> **Work required**
Would you repeat exactly the part of the listing below that runs from the line containing "Given: Collapse the" down to the line containing "Open the ENTWICKLERTOOLS", inclusive, and nothing else?
Start of Block
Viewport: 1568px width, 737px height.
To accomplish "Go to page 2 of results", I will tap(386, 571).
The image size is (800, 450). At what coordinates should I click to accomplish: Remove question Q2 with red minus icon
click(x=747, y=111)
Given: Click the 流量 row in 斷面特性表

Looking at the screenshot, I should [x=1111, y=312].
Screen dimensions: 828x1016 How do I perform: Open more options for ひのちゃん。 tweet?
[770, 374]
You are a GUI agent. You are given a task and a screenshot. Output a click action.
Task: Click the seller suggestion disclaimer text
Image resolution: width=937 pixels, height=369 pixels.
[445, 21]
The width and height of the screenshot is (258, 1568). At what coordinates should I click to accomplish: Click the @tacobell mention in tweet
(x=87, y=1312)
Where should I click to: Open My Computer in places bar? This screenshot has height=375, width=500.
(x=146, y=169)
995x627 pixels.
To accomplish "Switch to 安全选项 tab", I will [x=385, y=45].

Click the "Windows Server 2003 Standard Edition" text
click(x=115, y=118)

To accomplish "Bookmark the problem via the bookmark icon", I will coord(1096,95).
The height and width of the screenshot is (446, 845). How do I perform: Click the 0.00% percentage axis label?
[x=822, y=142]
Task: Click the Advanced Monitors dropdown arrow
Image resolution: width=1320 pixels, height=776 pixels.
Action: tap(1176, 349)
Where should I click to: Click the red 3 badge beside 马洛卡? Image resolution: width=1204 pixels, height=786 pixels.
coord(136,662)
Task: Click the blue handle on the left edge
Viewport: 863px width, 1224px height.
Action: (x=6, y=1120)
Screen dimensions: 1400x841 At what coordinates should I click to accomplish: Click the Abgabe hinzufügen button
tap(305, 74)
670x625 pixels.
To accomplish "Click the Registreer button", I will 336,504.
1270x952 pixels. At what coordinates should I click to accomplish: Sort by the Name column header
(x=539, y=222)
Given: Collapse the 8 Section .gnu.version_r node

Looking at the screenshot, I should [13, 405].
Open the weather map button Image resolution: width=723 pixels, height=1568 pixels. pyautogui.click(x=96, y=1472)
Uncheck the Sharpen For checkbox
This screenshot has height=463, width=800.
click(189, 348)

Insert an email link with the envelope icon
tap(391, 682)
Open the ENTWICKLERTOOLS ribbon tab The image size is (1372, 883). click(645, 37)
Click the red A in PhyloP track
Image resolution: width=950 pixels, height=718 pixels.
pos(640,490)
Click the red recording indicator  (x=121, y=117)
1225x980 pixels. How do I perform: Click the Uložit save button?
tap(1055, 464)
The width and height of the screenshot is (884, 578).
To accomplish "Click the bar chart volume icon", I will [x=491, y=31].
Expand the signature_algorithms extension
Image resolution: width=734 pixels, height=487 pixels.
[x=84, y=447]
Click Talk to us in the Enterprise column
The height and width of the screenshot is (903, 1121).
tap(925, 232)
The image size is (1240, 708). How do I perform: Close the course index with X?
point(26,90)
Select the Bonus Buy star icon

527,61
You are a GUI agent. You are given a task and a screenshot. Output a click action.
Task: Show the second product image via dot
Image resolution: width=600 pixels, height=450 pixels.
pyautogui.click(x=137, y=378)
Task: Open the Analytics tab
End of Block
> **Answer space**
Given: Collapse the 8 Section .gnu.version_r node

Looking at the screenshot, I should [13, 405].
Open the weather map button Image resolution: width=723 pixels, height=1568 pixels. pyautogui.click(x=96, y=1472)
Uncheck the Sharpen For checkbox
This screenshot has height=463, width=800.
click(189, 348)

Insert an email link with the envelope icon
tap(391, 682)
Open the ENTWICKLERTOOLS ribbon tab The image size is (1372, 883). click(645, 37)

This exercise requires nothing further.